Aside from the contribution of the current results to our understanding of ASD, the results also have implications for theories of the structure of interoception. In particular, the finding that accuracy on the measure of cardiac interoception was not associated significantly with accuracy on the measure of respiratory interoception supports the suggestion that there may not be a unitary interoception faculty that processes all forms of interoceptive input (Garfinkel et al.
2016a). The finding that measures of interoceptive accuracy in different domains are not associated significantly does not show that the outputs from independent low-level interoceptive systems are not combined at a higher level of the processing hierarchy (e.g., at the level of integration or interpretation). However, it does imply that at the level of monitoring these systems are distinct. This can inform futures studies that aim to measure both interoceptive monitoring and integration across multiple domains.

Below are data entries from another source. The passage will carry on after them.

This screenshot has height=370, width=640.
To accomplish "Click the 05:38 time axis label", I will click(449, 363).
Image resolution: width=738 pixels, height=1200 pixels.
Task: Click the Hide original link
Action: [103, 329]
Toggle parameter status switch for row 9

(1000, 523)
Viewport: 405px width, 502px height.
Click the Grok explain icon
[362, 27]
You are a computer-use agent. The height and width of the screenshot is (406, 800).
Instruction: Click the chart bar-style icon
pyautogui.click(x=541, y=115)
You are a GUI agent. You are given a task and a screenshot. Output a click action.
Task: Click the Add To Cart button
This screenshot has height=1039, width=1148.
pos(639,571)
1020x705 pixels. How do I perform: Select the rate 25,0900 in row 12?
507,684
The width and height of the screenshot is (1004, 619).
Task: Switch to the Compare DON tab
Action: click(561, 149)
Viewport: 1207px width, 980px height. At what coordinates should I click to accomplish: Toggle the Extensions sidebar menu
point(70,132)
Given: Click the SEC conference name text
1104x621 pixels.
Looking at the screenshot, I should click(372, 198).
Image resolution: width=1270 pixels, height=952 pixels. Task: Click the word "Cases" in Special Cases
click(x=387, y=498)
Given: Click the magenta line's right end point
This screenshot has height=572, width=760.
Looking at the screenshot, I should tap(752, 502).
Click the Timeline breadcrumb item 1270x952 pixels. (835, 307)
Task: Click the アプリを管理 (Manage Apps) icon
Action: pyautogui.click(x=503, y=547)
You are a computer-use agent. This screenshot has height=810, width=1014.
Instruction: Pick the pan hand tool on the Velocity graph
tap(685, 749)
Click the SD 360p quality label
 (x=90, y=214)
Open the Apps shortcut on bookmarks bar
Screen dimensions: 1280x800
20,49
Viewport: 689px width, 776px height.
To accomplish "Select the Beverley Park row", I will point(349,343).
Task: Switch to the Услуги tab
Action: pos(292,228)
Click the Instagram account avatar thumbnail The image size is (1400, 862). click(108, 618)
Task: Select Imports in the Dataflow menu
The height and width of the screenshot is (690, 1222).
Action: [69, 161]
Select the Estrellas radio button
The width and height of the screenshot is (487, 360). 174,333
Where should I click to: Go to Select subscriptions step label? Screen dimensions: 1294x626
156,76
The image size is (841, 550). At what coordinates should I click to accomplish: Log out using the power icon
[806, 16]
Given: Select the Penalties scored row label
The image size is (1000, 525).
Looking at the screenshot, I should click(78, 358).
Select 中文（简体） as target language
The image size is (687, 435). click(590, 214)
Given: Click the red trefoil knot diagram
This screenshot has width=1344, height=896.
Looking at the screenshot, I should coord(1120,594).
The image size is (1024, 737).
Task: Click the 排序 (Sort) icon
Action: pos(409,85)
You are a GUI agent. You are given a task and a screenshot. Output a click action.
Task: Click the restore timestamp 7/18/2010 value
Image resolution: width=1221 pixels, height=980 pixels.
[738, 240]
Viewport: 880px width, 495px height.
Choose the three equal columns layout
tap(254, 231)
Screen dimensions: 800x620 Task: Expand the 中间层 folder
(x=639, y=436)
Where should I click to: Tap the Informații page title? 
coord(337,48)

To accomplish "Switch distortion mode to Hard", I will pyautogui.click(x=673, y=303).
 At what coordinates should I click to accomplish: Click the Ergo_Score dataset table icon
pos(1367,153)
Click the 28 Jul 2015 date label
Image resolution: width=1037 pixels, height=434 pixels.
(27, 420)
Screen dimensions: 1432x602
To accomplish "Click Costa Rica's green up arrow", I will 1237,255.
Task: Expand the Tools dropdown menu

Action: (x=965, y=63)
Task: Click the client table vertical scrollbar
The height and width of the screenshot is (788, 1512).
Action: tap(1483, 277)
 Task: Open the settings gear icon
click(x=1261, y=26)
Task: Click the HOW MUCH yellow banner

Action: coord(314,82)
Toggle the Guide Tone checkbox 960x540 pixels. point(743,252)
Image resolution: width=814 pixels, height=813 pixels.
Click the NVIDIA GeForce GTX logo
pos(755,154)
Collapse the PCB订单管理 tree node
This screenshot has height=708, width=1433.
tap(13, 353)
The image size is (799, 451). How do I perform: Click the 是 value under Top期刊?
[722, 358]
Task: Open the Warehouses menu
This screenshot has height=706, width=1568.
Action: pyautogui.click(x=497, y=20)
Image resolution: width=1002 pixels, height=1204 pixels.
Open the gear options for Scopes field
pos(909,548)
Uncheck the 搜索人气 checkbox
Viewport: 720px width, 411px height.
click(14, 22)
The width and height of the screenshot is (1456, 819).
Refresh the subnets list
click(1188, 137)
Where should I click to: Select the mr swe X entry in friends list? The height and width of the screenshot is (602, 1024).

In conclusion, the current study suggests that interoceptive accuracy impairments may be present in children with ASD, but that these impairments resolve over time and are absent by adulthood. This provides a developmental framework for understanding interoception in ASD and suggest future research should focus on how interoceptive and emotional processing relate to each other in children. Equally, it provides motivation for future studies aimed at improving interoception in childhood with the idea that this may have the potential to enhance the link between emotional processing and interoception early on, which could improve emotional processing in ASD through development and into adulthood. These findings add to the growing literature on interoception in ASD and provide insight into strategies for future research.